Énergie nucléaire et terrorisme
Choisir un arrêt à long terme du nucléaire, c'est exiger une société militaire

Pendant longtemps le nucléaire militaire a concerné l'usage par la France de bombes en cas de danger de la part d'un pays étranger : " la force dissuasive ". Avec le terrorisme, le nucléaire civil intervient dans le militaire en tant que cible. Cependant, le terrorisme nucléaire tel qu'il est évoqué dans les médias et par les officiels est assez simpliste. Pour attaquer un centre nucléaire (réacteurs, La Hague) la seule éventualité envisagée est le scénario du 11 septembre à New York, le détournement d'un avion de transport civil se crashant sur l'objectif. Bien sûr ce scénario est spectaculaire et les médias ont passé en boucle l'explosion des tours américaines. Est-ce le seul scénario terroriste possible ?

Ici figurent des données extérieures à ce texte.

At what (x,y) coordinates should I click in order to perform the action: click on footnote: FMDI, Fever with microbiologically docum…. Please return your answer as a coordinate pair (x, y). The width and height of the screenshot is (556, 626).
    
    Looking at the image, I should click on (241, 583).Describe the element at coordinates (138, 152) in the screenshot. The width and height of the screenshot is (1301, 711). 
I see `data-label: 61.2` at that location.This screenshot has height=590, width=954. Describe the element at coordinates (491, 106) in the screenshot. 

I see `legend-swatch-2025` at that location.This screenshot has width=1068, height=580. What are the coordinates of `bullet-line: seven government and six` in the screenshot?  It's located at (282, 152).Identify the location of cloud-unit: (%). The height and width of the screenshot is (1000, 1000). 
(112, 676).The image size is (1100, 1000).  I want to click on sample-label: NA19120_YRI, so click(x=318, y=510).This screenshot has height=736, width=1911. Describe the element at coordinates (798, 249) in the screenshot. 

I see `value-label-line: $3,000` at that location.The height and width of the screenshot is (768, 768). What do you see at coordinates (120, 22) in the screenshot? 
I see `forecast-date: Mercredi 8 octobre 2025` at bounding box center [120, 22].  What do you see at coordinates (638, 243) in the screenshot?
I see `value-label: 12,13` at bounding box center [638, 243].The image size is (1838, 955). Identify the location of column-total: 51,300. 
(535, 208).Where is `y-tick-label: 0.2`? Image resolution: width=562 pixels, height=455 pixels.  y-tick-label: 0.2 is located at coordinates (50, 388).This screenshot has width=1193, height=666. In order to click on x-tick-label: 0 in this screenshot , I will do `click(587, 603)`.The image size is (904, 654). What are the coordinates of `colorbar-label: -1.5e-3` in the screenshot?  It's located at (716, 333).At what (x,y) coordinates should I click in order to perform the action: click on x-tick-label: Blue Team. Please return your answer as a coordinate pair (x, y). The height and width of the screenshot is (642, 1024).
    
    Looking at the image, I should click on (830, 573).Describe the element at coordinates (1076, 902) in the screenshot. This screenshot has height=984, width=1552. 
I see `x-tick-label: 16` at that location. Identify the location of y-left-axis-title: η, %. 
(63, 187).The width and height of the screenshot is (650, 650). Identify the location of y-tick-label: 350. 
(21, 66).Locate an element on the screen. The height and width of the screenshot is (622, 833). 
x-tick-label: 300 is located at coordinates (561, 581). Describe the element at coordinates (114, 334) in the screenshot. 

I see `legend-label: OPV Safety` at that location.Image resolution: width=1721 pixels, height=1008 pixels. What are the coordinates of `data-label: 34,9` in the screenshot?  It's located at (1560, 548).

Le danger sur nos installations nucléaires est beaucoup plus important car il n'implique pas forcément une organisation compliquée (du type de celle qu'on imagine inaugurée par le groupe AZF ?).
Tout d'abord il ne faut pas réduire les installations nucléaires aux seules centrales nucléaires et à l'usine de retraitement de la Hague. Il y a en France un grand nombre de sites beaucoup moins bien surveillés que les sites de réacteurs comme les irradiateurs d'aliments (situés près des villes), les usines de traitement de produits radioactifs (fabrication des combustibles). D'autre part envisager que la seule façon de détruire en catastrophe un site nucléaire (réacteurs, la Hague, Comurhex, Eurodif etc.) consiste à utiliser des avions détournés est plutôt simpliste. Ces installations sont très " fragiles ", elles nécessitent l'utilisation d'une main d'uvre importante avec beaucoup d'intérimaires dépendant d'un grand nombre de sociétés sous-traitantes.
Il y a bien des années les autorités de sûreté nucléaire définissaient ce qu'elles appelaient des événements en " mode commun ". Si plusieurs événements ont des origines indépendantes il est très peu probable qu'ils se produisent. Mais s'il y a en extérieur une origine commune alors ils sont possibles. Le terrorisme n'a pas besoin d'une énorme brigade pour mettre en danger un site nucléaire. Quelques individus compétents peuvent suffire. Ils peuvent sans difficultés s'introduire dans les équipes d'intérimaires qui assurent la quasi totalité de l'entretien des installations nucléaires et même un contrôle ultra policier de surveillance des sites ne permettrait pas de détecter ce genre d'infiltration. De plus le contrôle par les vigiles est assez minable et ce ne sont pas les écolos plus ou moins libertaires qui vont réclamer un renforcement de ce contrôle policier, voire, militaire.
Ne pas exiger la mise à l'arrêt des réacteurs nucléaires sous prétexte que cela porterait atteinte à l'avenir des éoliennes et du solaire et ne pas exiger une société militaire est totalement incohérent.
La société nucléaire sous quelque forme qu'on l'envisage ne peut être et doit être une société policière/militaire.
Il y a un autre point qui semble préoccuper les officiels mais pas beaucoup les écolos/antinuc, c'est le problème des " bombes sales ", c'est à dire des bombes classiques entourées d'un bon paquet de produits radioactifs. Où trouver ces produits radioactifs " sales " ? Aucun problème, l'ANDRA (Agence nationale pour la gestion des déchets radioactifs), publie chaque année un " inventaire national des déchets radioactifs ". Tous les dépôts sont localisés (situation, nature et quantité des déchets stockés) avec beaucoup de précision. Cet inventaire comporte environ 600 pages et l'ANDRA en a même fait la publicité dans la presse " tous les déchets radioactifs sont dans du papier ". Un terroriste peut consulter cet inventaire et faire son marché ! Il serait urgent que l'ANDRA déménage tous ces sites de déchets radioactifs dans des lieux maintenus secrets et cesse cette transparence qui risque d'être particulièrement désastreuse. La transparence nucléaire est un concept stupide. Elle signale les points faibles que des terroristes pourraient utiliser.
Encore une fois ne pas exiger l'arrêt immédiat de l'énergie nucléaire par l'utilisation maximale des centrales thermiques charbon/fioul existantes tout en refusant la militarisation de notre société est complètement irrationnel. Il serait urgent que les écolos/antinuc précisent clairement leur choix de société.